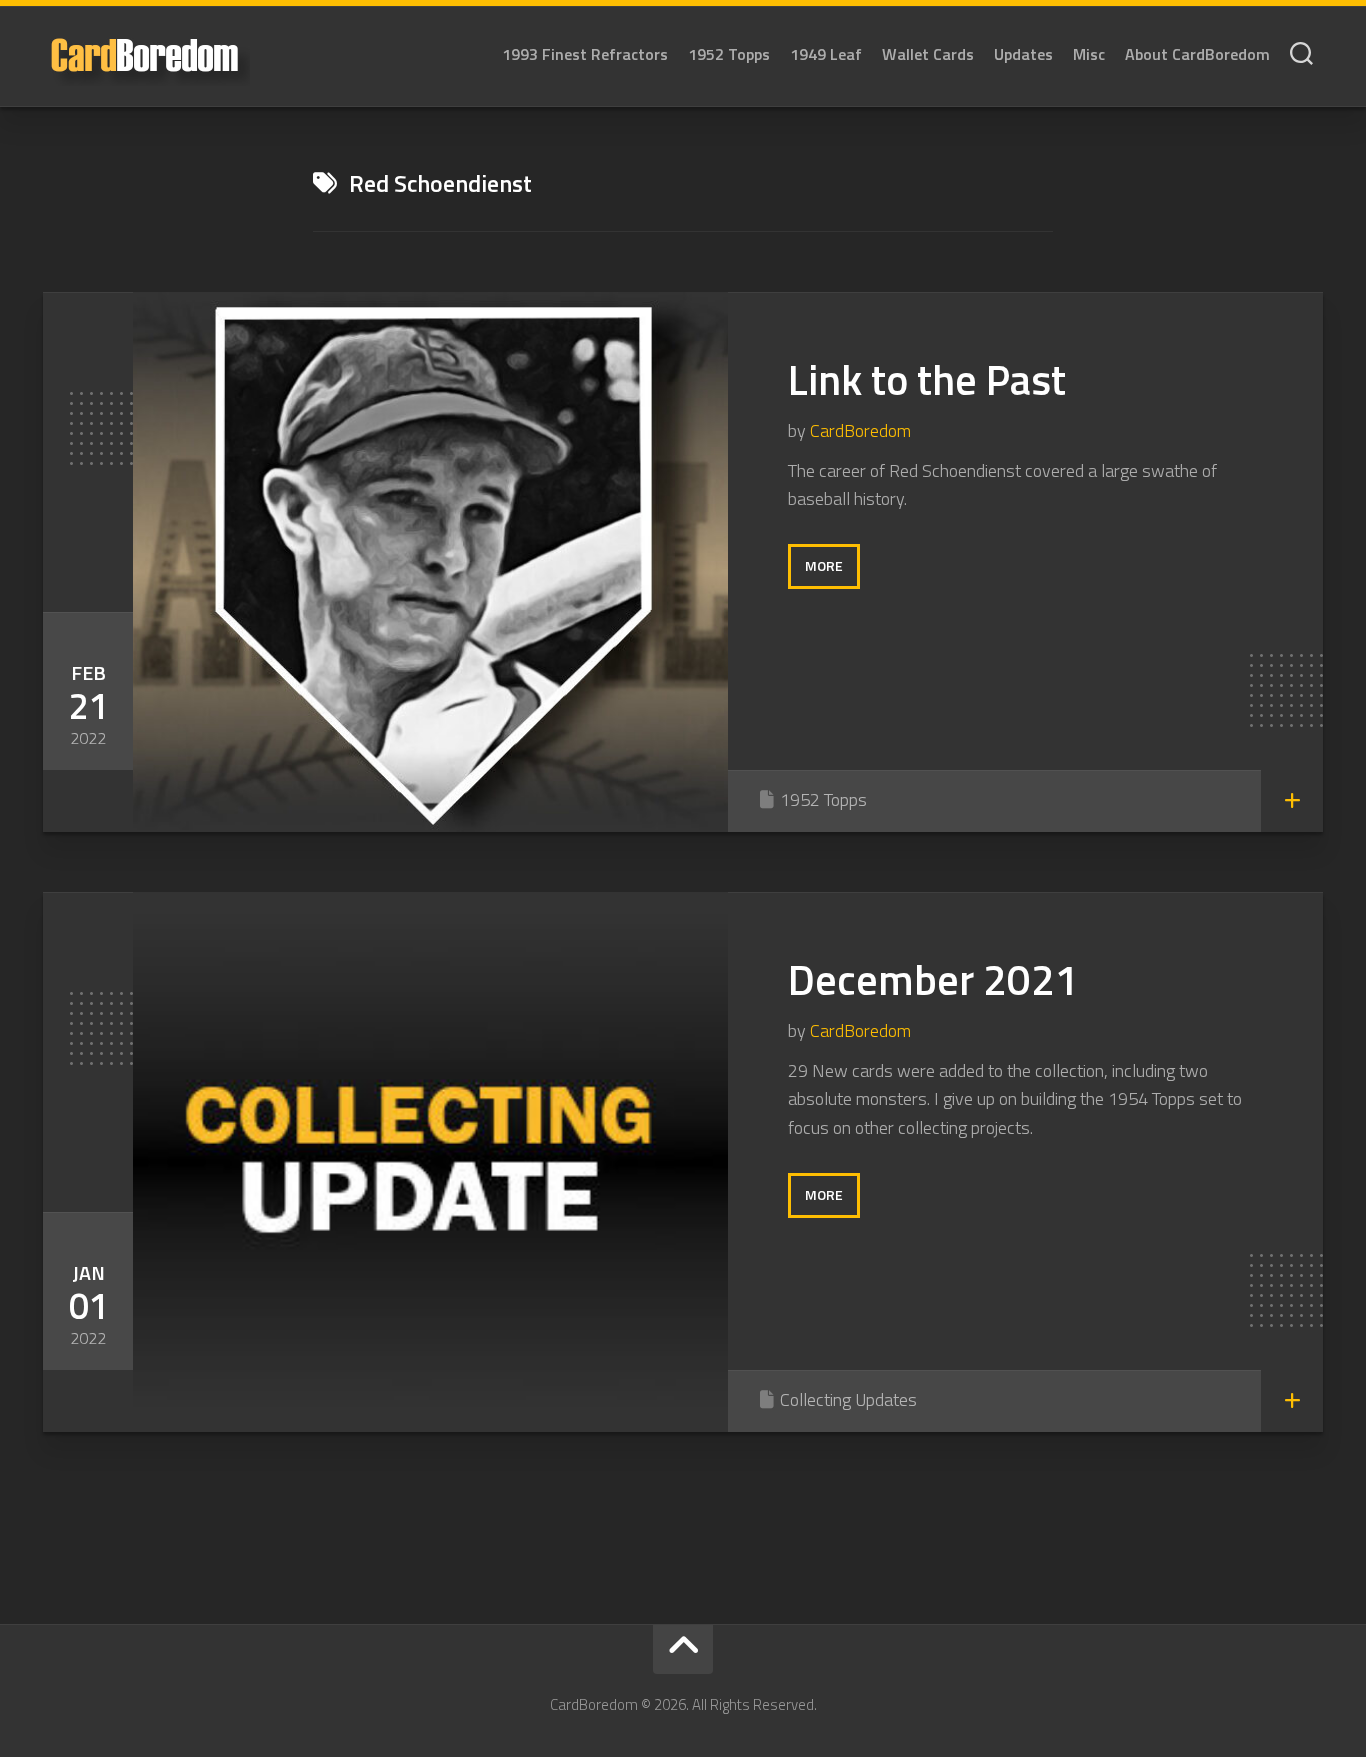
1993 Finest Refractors (585, 54)
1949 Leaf (826, 54)
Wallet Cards (928, 54)
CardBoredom (860, 430)
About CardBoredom (1197, 54)
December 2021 (933, 979)
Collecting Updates (848, 1399)
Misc (1089, 54)
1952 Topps (729, 54)
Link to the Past (927, 379)
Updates (1023, 54)
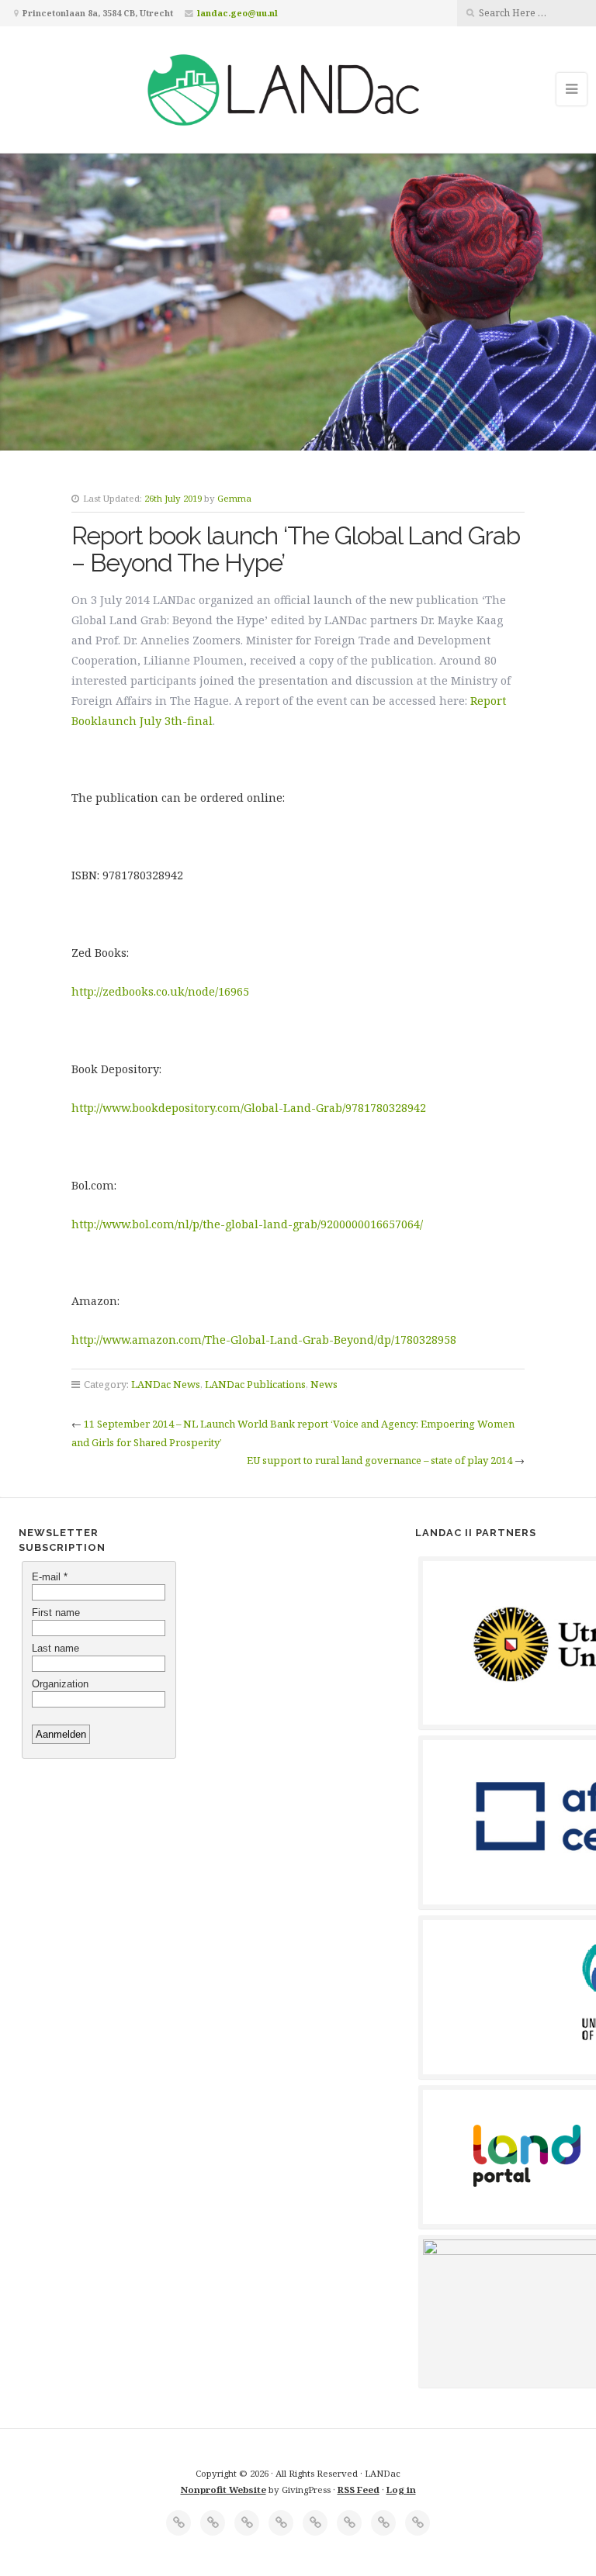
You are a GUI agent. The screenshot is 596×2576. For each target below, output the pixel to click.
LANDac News (165, 1384)
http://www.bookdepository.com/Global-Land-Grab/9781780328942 (248, 1107)
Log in (401, 2489)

INSTRUCTION:
Can you write out every line of the records above again, requests included, with each coordinate in the answers multiplied by 1.25 and rounded to a whole number (halves up), and with the pictures left out?

WRITTEN RESPONSE:
1993 Finest Refractors (731, 68)
1949 Leaf (1033, 68)
Wallet Cards (1160, 68)
CardBoredom (1075, 538)
About CardBoredom (1496, 68)
December 2021 (1166, 1224)
Collecting Updates (1060, 1749)
Misc (1361, 68)
1952 Topps (911, 68)
Link to the Past (1159, 474)
Updates (1279, 68)
You are a GUI agent. The screenshot is 596×2576. For each target below, output the pixel to click.
LANDac News (206, 1730)
http://www.bookdepository.com/Global-Land-Grab/9781780328942 (310, 1384)
Log in (501, 3111)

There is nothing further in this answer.